Take a 45 nm transistor, add it 2 more gates and then you have a miraculous 14 nm transistor… however 3D transistors still leaks like a 2D transistors but in a smaller silicon piece.
After rebranding old video cards, they succeeded in rebranding old node process… nice move AMD! :o)
The nodes aren’t even made by
The nodes aren’t even made by amd so you can’t blame them. Also tsmc is doing the exact same thing, so is nvidia also rebranding? And on top of that, amd hashas both a tsmc and Samsung contract so they can chose which node they want
Of course I can blame AMD for
Of course I can blame AMD for node rebranding since Global Foundries owned by AMD shareholders licensed the Samsung 14 nm marketing process for producing chip from their own fabs…
If AMD was a bit honest the process would be sold as 45 nm node with trigate transistors.
Samsung’s(that GF is
Samsung’s(that GF is licensing) 14nm FF node gate sizes are still 14nm wide, just like Intel’s 14nm gate sizes are 14nm, it’s just that Intel’s circuit pitch(distance between 14nm gates) is smaller so Intel can pack more transistors per unit area. The 14nm gate advantage is the same for Samsung and Intel, as it’s the actual gate size and gate geometry that give the advantage and not the circuit pitch. Now Intel still has a little advantage with its 2nd generation finfet, but Samsung is twaeking its 14nm process likewise, and some third party fabrication businesses(TSMC) are getting some 10nm designs certified to work on some ARM ISA based designs!

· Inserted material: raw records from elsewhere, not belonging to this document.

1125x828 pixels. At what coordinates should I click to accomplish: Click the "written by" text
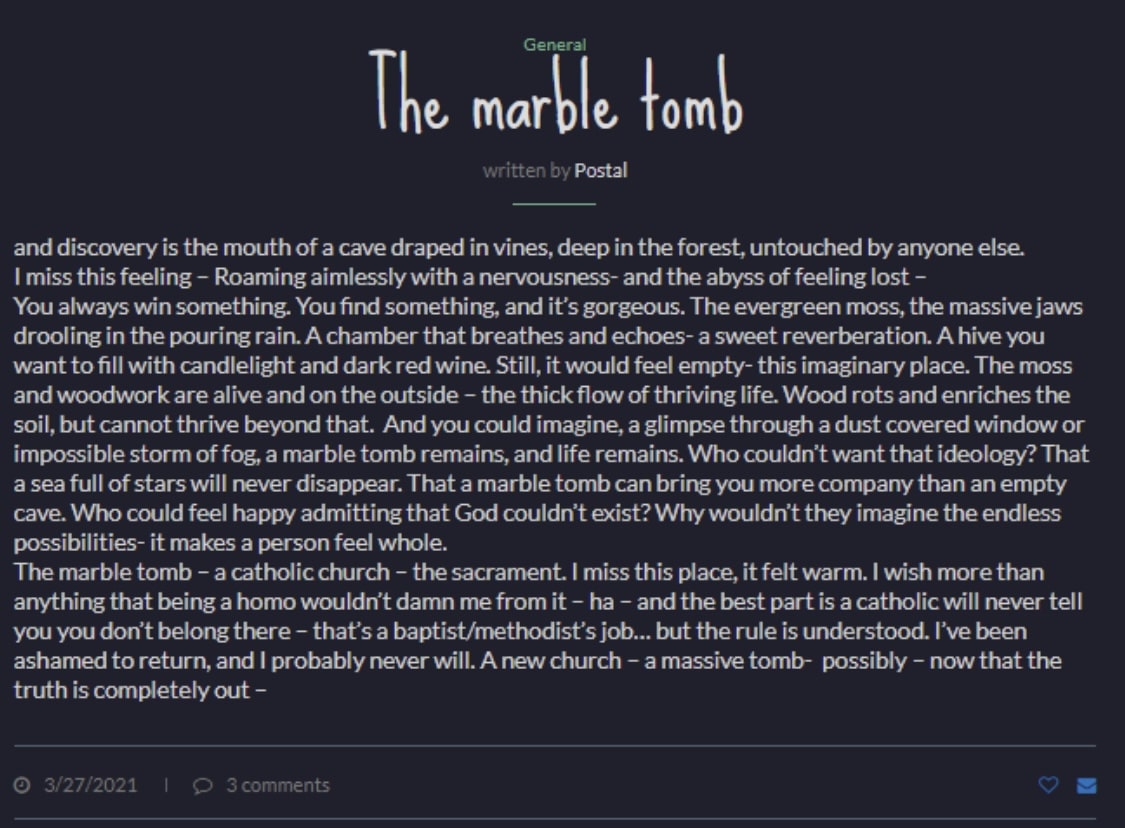click(x=526, y=171)
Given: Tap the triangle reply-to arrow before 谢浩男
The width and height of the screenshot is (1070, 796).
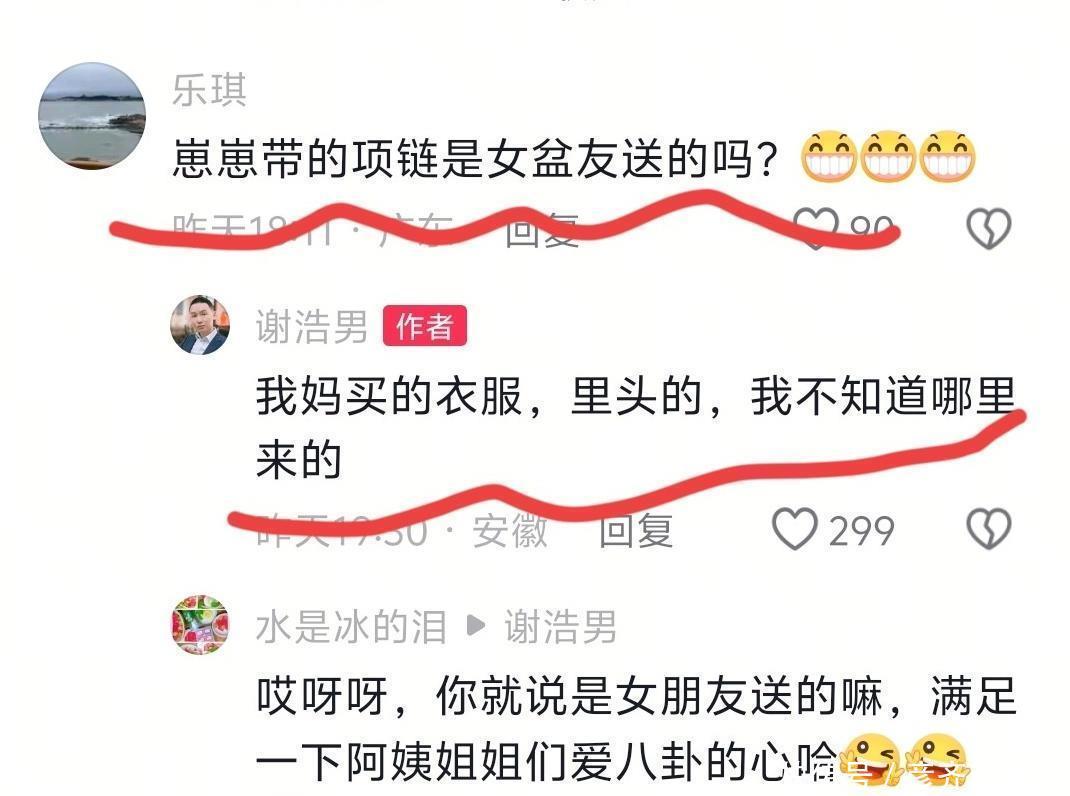Looking at the screenshot, I should point(476,625).
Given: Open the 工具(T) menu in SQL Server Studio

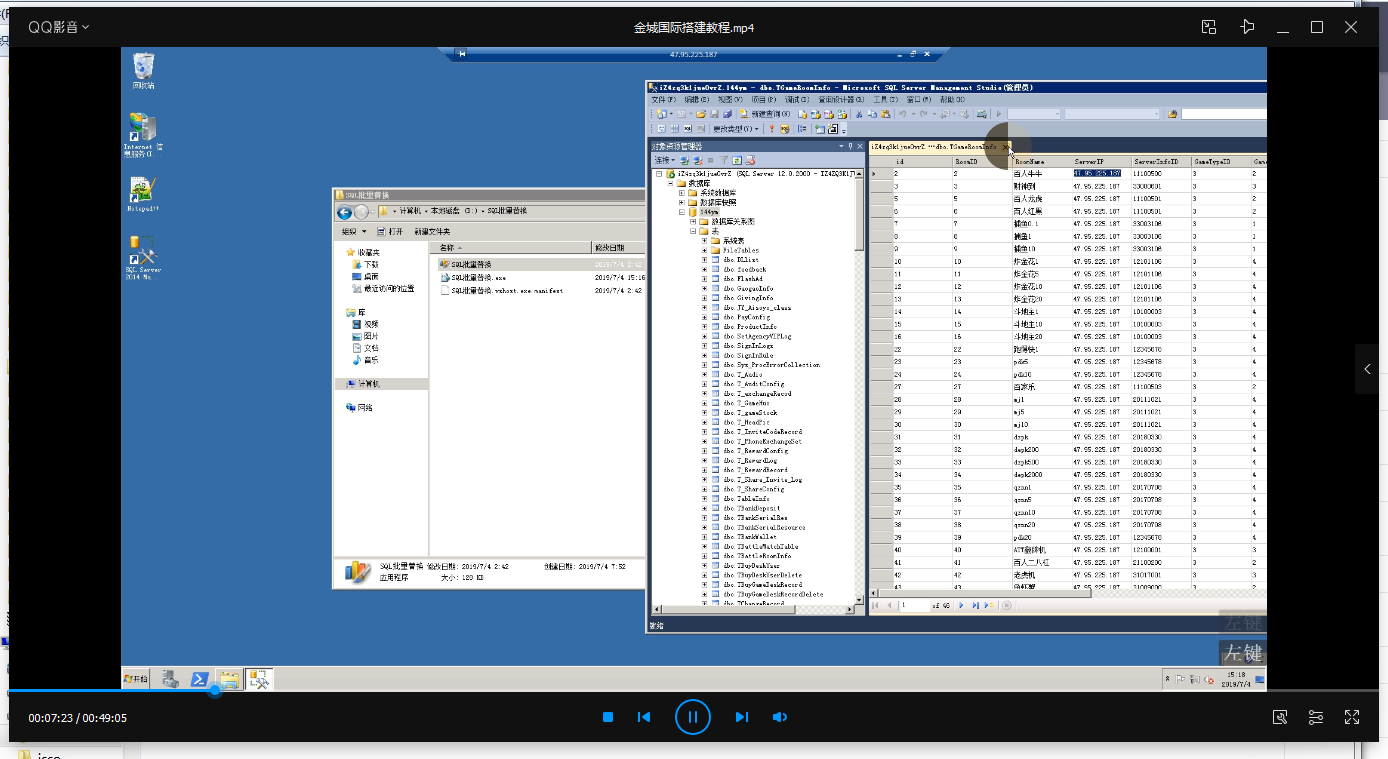Looking at the screenshot, I should pyautogui.click(x=884, y=100).
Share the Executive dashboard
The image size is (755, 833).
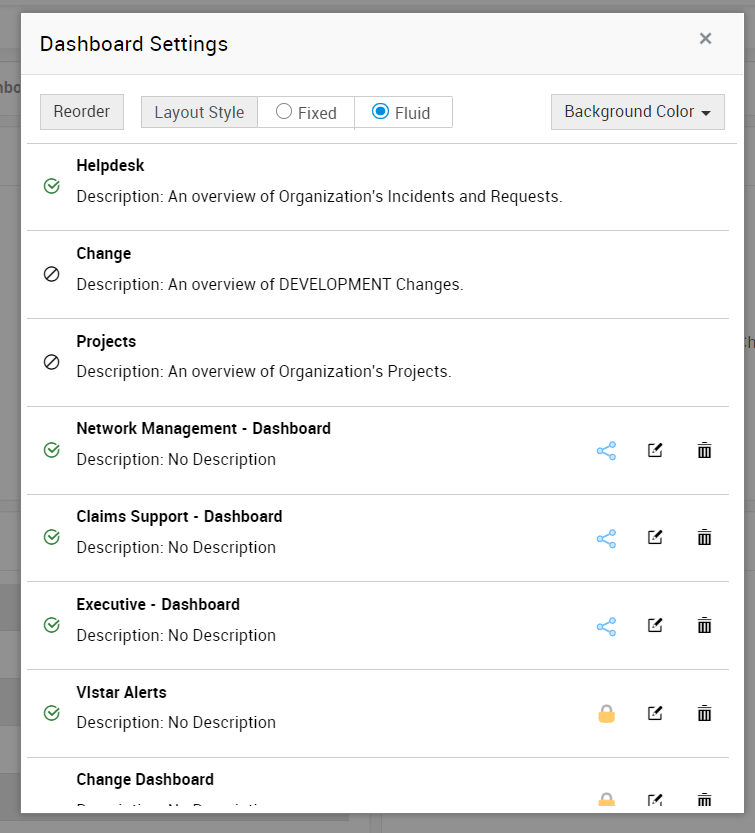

P.S. GlobalFoundries is not wholly owned just by AMD shareholders. There are other investors in GlobalFoundries including IBM/Others, and IBM, GlobalFoundries, and Samsung have been in a chip fabrication technology/IP sharing foundation for some years now! IBM has gone fabless and is using GlobalFoundries for its market supply of Power8/power9 parts, as well as both GlobalFoundries and Samsung are in line to maybe get some of Google’s power9 fabrication business because IBM via its OpenPower entity(Google is a member) is going to be licensing the Power8/Power9 designs to third parties, and the number of OpenPower Power licensees is growing! So that Samsung 14nm process licensed to GlobalFoundries, probably at IBM’s request, is going to do just fine for IBM/GlobalFoundries/Samsung, and the many OpenPower licensees, AMD’s x86, Polaris/Vega and maybe K12 custom ARM designs, and anyone else using GlobalFoundries licensed from Samsung 14nm process node foundry services, and Samsung will be using its 14nm process also for many clients also!
I wholly appreciate your
I wholly appreciate your attempt to use facts and logic to explain the situation to him, but he’s way too invested in his belief that AMD is lying (and only AMD is lying, not GloFo (even though it’s their process) or Samsung (even though they licensed it to GloFo) or TSMC (even though their measurements are even more “off” by his definition) or Nvidia (even though his logic would place it on them instead of TSMC) or anybody, just AMD) because believing AMD is lying is the only way he can justify his otherwise unintelligible hatred for AMD.
This is exactly why i suggest
This is exactly why i suggest not using the term “trigate”. There are not two more gates. Its just a a finfet. Its gate isnt flat. It allows more contact between the gate and juntion in a smaller package. Technically even planar transistors are dual gate but almost no one uses them that way.